Sitting at Bar les Célestins at night feels like having drinks at the office. Except instead of sitting in the dim recesses of the bar waving our laptops around to pick up le wee-fee (wi-fi), we’re at a wobbly table in the plaza, where festival-goers and performers swirl around us in every direction. Roman whisks over with our drinks, snaking (as only those long, skinny legs can) between tables and humans.
Across the street, a shirtless man who looks like Popeye leans out his third-floor window, tattooed arms crossed on his sill; his plump, elderly neighbor peers down over her geraniums. Three hundred years ago you could have gazed up and seen this exact same scene. Except, of course, for the posters plastered on the building wall between them, portraying two actors, one of whom looks remarkably like Rupert Sewell, with his finger up the nose of the other.
The trunk of the giant plane tree in the plaza is wrapped with flyers and posters for concerts, recitals, classic plays.
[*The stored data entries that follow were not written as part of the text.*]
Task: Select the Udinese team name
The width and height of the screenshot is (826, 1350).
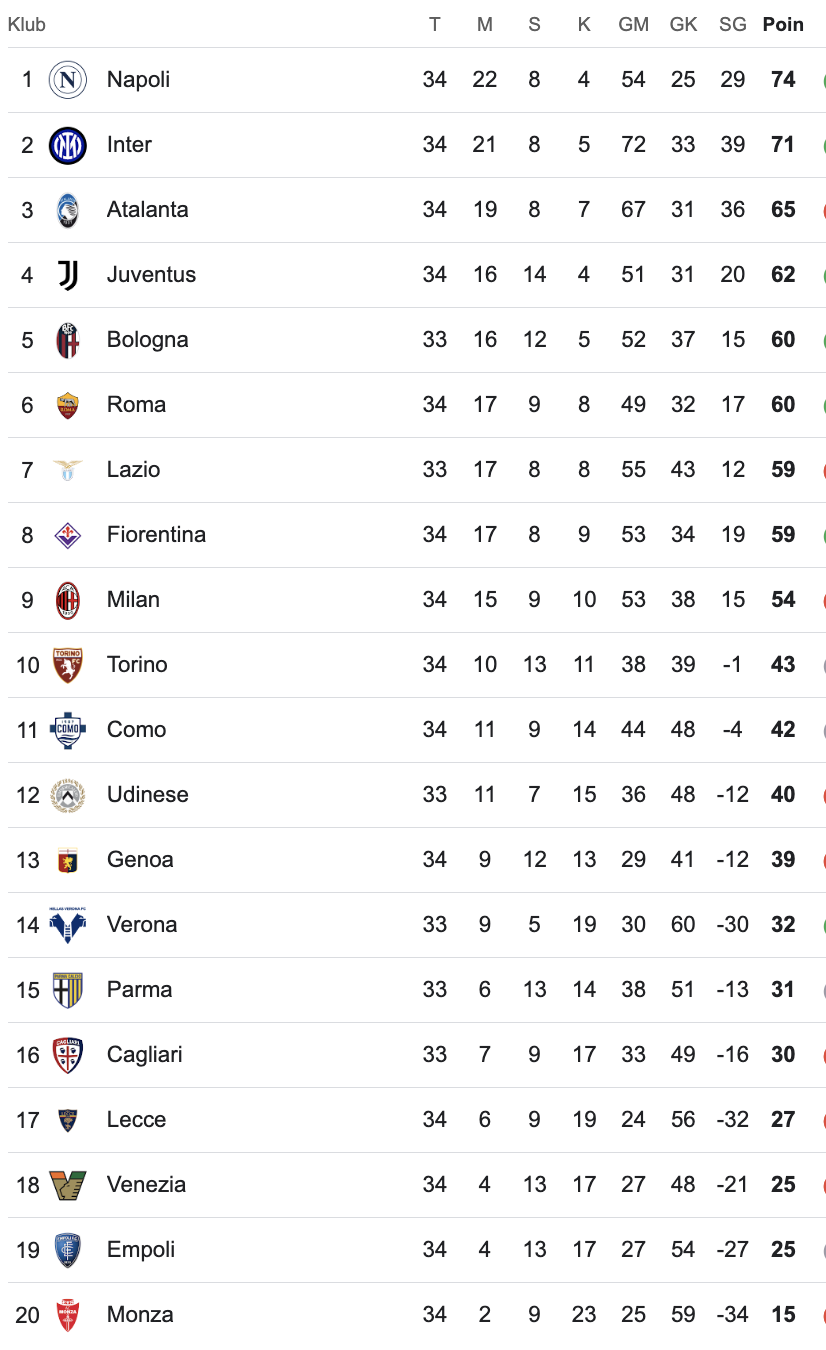Action: [147, 795]
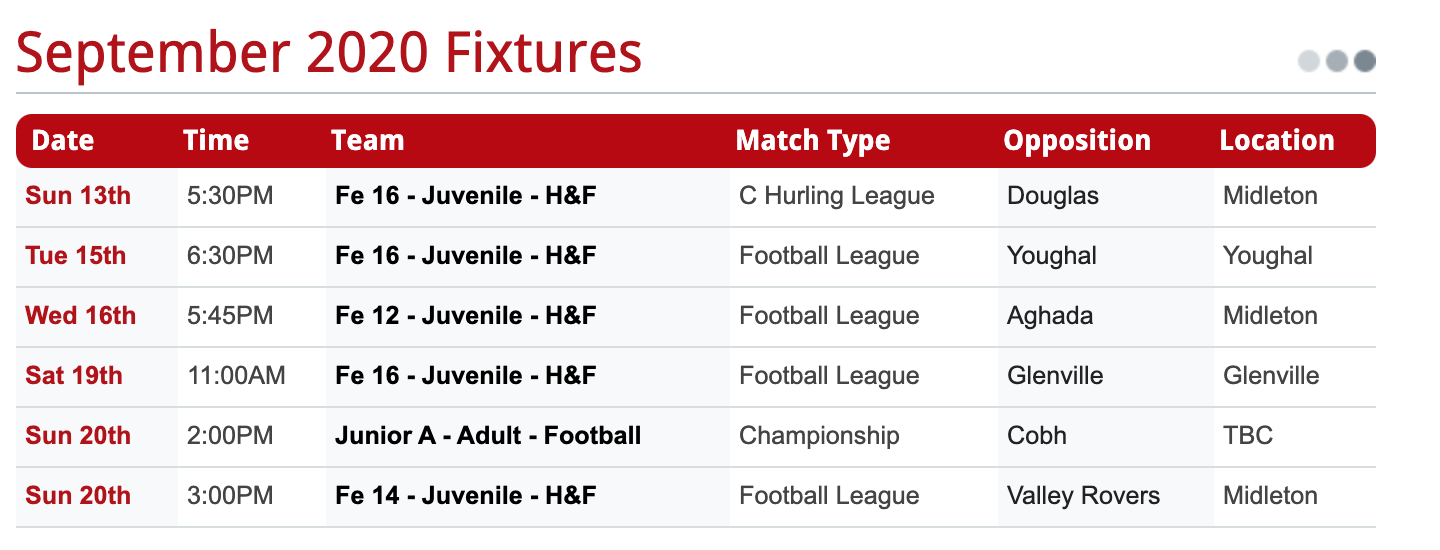Select the second carousel dot indicator
The height and width of the screenshot is (550, 1440).
pyautogui.click(x=1337, y=61)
In the theatrical equivalent of the Salon des Refusés, the exhibit the Impressionists held after being refused into official salon, Festival Off is held outside the walls, and includes every other kind of play—lower budget, experimental, fringe; from the looks of the posters, most seem to involve a lot of yelling.
Just beyond us, a young woman sings “La Vie en Rose” to little applause and even littler tips. She’s not bad, but Avignon’s academies turn out dozens of world-class vocalists every year. Avignon during the festival is an even tougher crowd. It doesn’t help that she dressed with little thought. It’s one thing to the French to look like you’ve dressed with little thought, quite another to actually dress with little thought.